§ ÉNONCÉ DU PROBLÈME
Extrayez des données ci-dessous les lignes allant de celle qui contient « will [x=168, y=92]. » jusqu'à celle qui contient « Looking at the screenshot, I should 96,109. », incluse. Recopiez-les sans aucune modification.

§ DONNÉES EN ENTRÉE
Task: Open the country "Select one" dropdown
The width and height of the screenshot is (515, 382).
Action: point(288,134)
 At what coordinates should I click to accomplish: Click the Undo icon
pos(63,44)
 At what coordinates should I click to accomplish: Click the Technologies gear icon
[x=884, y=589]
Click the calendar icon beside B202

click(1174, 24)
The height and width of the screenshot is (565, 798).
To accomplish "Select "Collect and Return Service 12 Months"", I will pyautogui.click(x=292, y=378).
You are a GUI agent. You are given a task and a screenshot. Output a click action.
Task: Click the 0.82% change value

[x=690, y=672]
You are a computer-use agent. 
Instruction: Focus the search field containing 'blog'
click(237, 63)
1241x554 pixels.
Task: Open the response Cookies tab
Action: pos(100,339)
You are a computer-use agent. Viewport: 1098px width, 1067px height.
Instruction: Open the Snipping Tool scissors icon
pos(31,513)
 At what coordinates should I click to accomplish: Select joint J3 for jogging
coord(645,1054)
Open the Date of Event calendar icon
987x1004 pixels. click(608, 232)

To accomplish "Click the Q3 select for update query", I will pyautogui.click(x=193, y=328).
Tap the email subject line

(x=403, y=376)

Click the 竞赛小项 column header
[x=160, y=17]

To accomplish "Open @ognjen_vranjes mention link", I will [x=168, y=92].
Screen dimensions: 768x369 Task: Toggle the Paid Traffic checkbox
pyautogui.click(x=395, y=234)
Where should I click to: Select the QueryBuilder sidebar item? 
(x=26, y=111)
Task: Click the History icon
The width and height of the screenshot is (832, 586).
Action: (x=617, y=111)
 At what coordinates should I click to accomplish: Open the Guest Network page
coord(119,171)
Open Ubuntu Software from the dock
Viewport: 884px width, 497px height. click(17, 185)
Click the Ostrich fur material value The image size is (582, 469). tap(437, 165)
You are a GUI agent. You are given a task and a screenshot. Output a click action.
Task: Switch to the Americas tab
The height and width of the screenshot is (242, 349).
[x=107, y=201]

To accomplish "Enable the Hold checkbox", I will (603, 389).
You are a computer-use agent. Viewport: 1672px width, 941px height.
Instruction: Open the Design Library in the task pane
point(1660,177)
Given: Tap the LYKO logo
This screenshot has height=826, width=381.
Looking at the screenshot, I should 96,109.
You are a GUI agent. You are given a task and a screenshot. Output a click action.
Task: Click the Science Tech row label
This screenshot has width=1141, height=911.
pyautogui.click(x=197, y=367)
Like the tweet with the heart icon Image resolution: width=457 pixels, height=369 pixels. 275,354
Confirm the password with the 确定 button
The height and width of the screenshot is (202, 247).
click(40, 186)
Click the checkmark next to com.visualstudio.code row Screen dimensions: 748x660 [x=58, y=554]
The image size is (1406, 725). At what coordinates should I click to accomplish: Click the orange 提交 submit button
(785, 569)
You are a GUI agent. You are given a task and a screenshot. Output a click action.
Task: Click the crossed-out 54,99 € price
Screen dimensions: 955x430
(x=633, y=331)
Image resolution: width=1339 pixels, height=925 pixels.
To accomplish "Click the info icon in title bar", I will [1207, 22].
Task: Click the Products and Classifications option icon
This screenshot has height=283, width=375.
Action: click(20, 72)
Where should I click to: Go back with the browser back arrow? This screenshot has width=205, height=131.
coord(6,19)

§ EXERCICE TERMINÉ
To accomplish "Open @ognjen_vranjes mention link", I will [x=168, y=92].
Screen dimensions: 768x369 Task: Toggle the Paid Traffic checkbox
pyautogui.click(x=395, y=234)
Where should I click to: Select the QueryBuilder sidebar item? 
(x=26, y=111)
Task: Click the History icon
The width and height of the screenshot is (832, 586).
Action: (x=617, y=111)
 At what coordinates should I click to accomplish: Open the Guest Network page
coord(119,171)
Open Ubuntu Software from the dock
Viewport: 884px width, 497px height. click(17, 185)
Click the Ostrich fur material value The image size is (582, 469). tap(437, 165)
You are a GUI agent. You are given a task and a screenshot. Output a click action.
Task: Switch to the Americas tab
The height and width of the screenshot is (242, 349).
[x=107, y=201]

To accomplish "Enable the Hold checkbox", I will (603, 389).
You are a computer-use agent. Viewport: 1672px width, 941px height.
Instruction: Open the Design Library in the task pane
point(1660,177)
Given: Tap the LYKO logo
This screenshot has height=826, width=381.
Looking at the screenshot, I should 96,109.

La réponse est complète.